Still, art can serve as a powerful tool for activists to bring hidden structures out of the shadows
and into the light for public scrutiny. To further center the voices of incarcerated people, artists can pair
their art with more immediate advocacy by organizing actions like call-in campaigns to push prisons and
detention centers to release incarcerated people from solitary confinement.156
Furthermore, activists must be vigilant in ensuring that artistic displays do not contribute to the
very same prison-industrial complex that confines and exploits communities of color. Art institutions are
not apolitical spaces. In a 2019 open letter to the Museum of Modern Art (MoMA), artists, academics,
and curators called on the museum to sever its tight connections to mass incarceration.157 They noted
“MoMA Board member and CEO of BlackRock, Larry Fink, is the 2nd largest shareholder of prison
companies, GEO Group and Core Civic,” emphasizing that “prison companies are a part of the racist
state-sanctioned carceral system of the U.S., which has made the country the largest jailer in the world,
placing a massively disproportionate number of black and brown bodies behind bars.”158 Artists should
recognize the political nature of art creation and display and be thoughtful about where they display their
art. Grassroots displays of activist art in community spaces can facilitate important conversations about
carceral practices without inadvertently contributing to the carceral state.
CONCLUSION
Incarcerated people’s experiences with carceral practices such as prison labor and solitary
confinement are often buried in legal filings that are inaccessible to the community at large. Prisons and
immigration detention centers force labor by threatening and administering punishment in the form of
solitary confinement. If an incarcerated person refuses to work or attempts to mobilize others to stop
working, that person is placed in a solitary confinement cell. Solitary confinement cells are hidden deeply
within already-hidden carceral spaces. Once in solitary confinement, speaking out can be logistically
difficult or even deadly. However, people who live beyond prison walls can use art and other creative
tactics as methods of resistance. Activists can bear witness to the stories of incarcerated people and
expose the horrors of practices that we all silently condone when we do not resist.

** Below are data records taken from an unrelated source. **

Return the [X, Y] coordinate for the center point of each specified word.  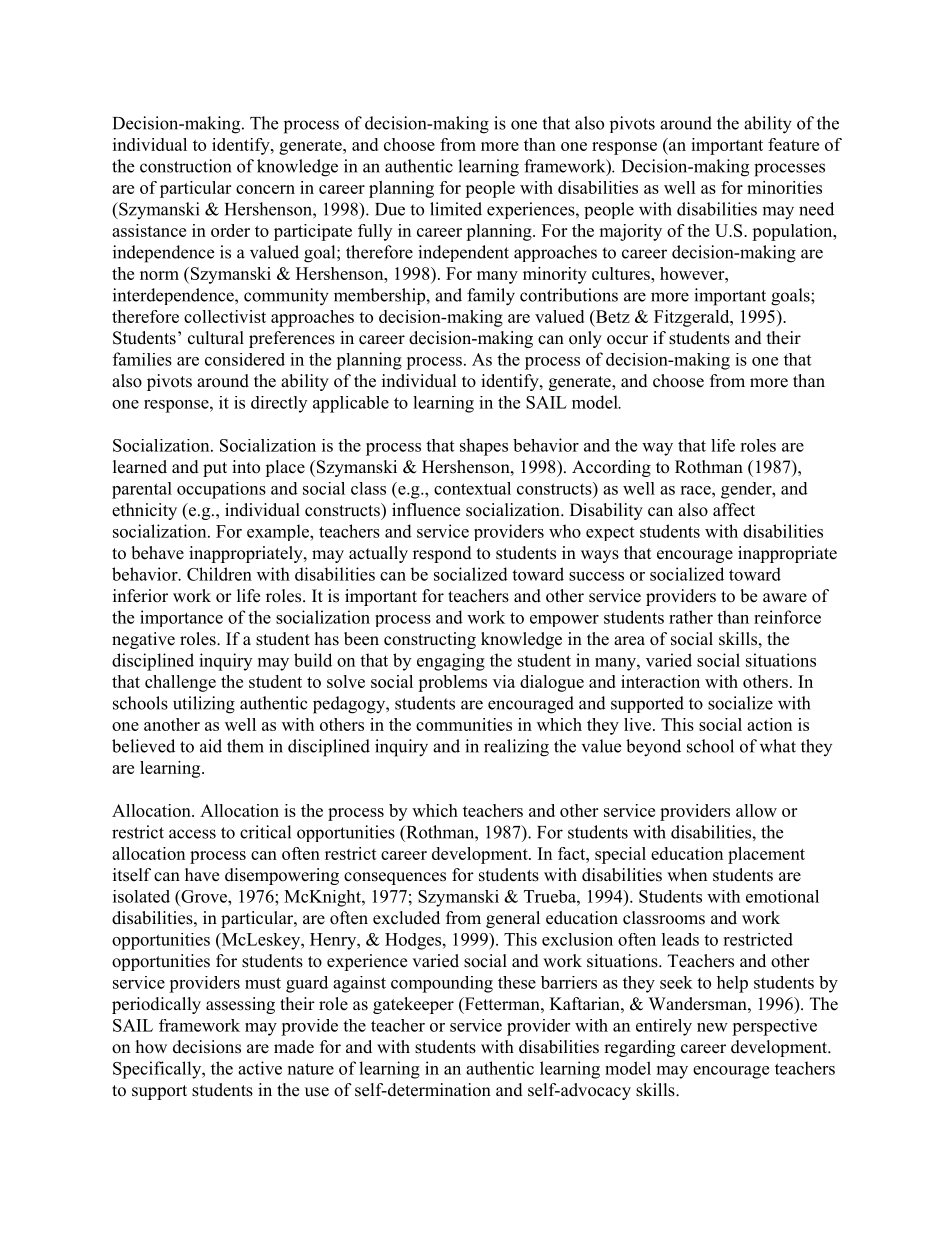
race [696, 490]
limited [456, 209]
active [260, 1068]
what [778, 746]
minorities [784, 187]
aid [211, 746]
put [215, 469]
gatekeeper [413, 1005]
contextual [472, 488]
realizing [516, 748]
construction [185, 166]
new [712, 1027]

The project of liberation does not end with the dismantling of solitary confinement or forced
labor behind bars. As Angela Davis has observed, “one can look at solitary confinement as a microcosm
of the whole system, solitary confinement within a prison. The prison is a solitary confinement within a
society.”159 So, while solitary confinement and forced labor must be abolished, the destructive and
pervasive nature of these practices also serves as a reason to imagine a world without carceral punishment
and without carceral facilities generally.

154

Replica Cell, Stop Solitary: Connecticut, https://www.stopsolitaryct.org/replicacell (last visited May 18, 2020).
Id.
156
See, e.g., Incarcerated Workers Organizing Committee, https://incarceratedworkers.org/resources/how-organizephone-zap (last visited May 15, 2020) (the Incarcerated Workers Organizing Committee is a project that helped
organize the 2018 prison strike and encourages the use of “phone zaps” to get people out of solitary. Phone zaps
entail calling prison administrators to encourage them to release a person from solitary confinement).
157
Open Letter, MoMa Divest-Full Statement, NEW SANCTUARY COALITION,
https://www.newsanctuarynyc.org/moma_full_statement.
158
Id.
159
Angela Davis Interview 2014, supra note 74.